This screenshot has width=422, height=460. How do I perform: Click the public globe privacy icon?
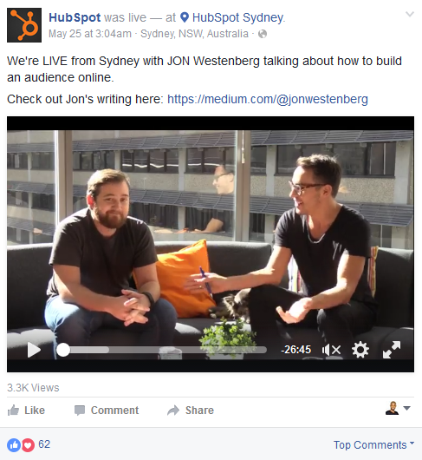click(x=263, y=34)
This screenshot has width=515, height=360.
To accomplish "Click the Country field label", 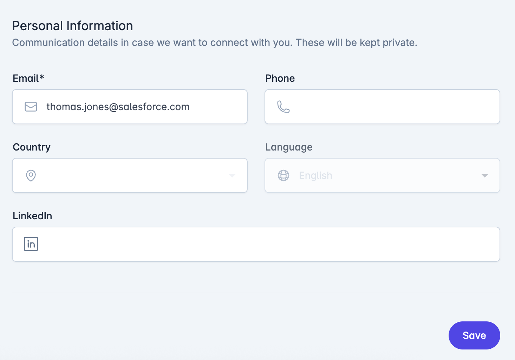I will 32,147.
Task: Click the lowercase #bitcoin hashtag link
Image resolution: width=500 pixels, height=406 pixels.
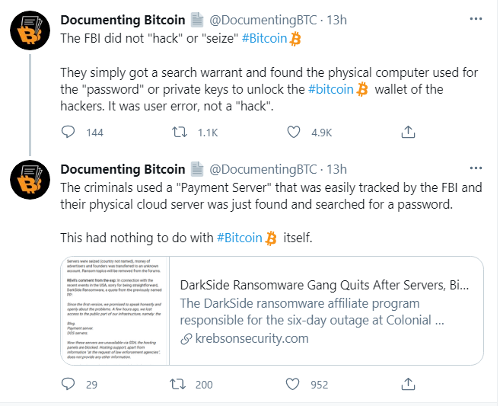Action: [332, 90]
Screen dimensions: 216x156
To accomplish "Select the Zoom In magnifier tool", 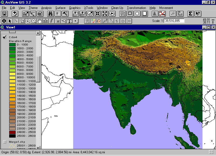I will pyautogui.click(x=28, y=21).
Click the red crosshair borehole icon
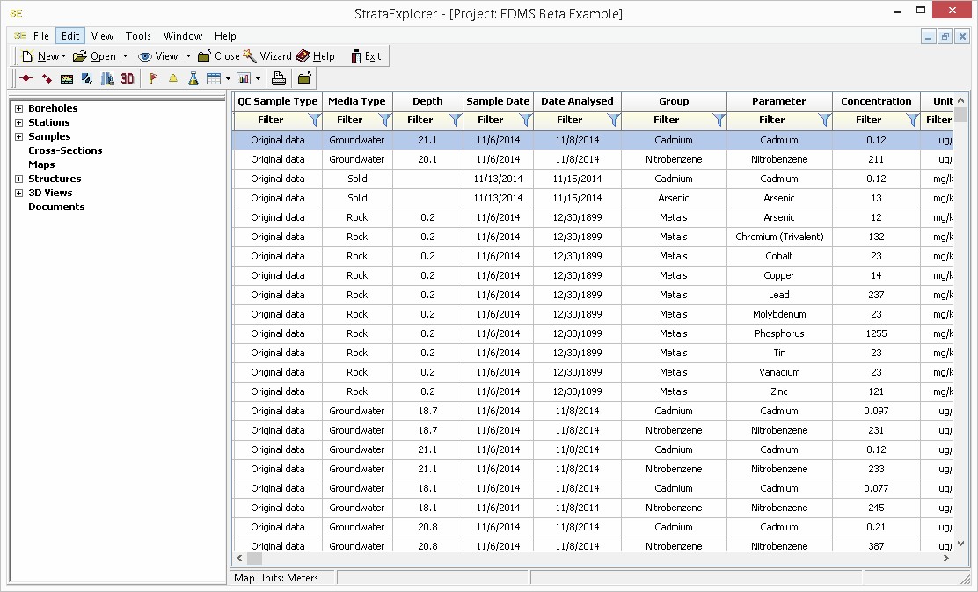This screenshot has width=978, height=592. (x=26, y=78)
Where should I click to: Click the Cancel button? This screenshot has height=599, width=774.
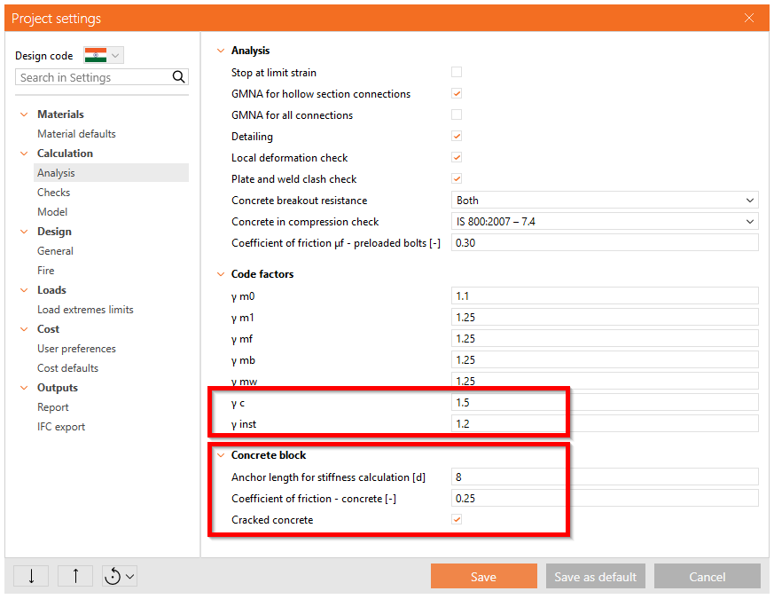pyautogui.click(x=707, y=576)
· · · · · · ·
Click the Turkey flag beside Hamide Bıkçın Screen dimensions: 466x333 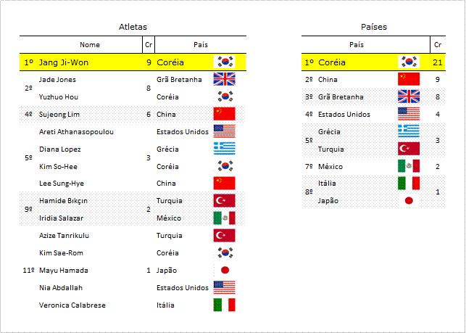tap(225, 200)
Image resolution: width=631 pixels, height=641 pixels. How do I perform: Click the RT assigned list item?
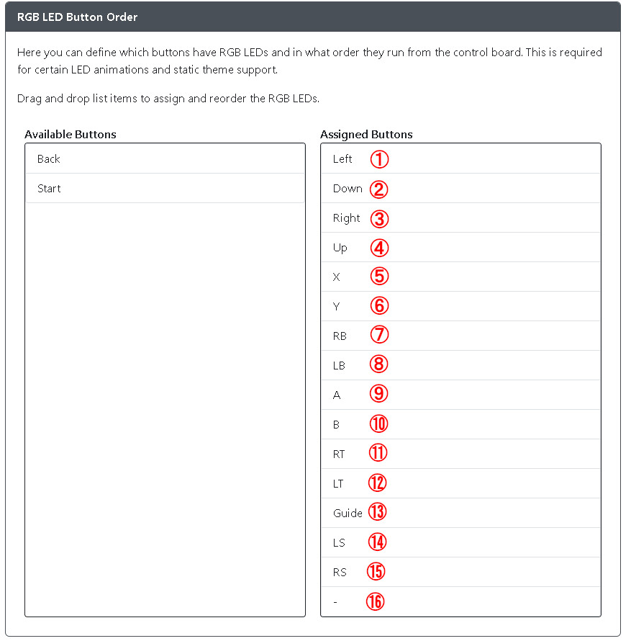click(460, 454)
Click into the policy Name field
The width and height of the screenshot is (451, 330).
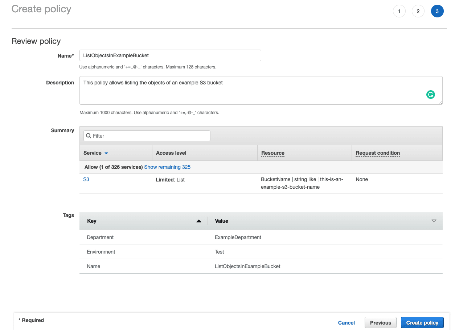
· · · · · · ·
# Prompt
Out of the records above, please copy exactly the lines from the line with "Image resolution: width=631" up to and including the line with "The width and", minus the pictures.

# Answer box
Image resolution: width=631 pixels, height=641 pixels. How do I perform: Click the RT assigned list item?
click(460, 454)
Click into the policy Name field
The width and height of the screenshot is (451, 330).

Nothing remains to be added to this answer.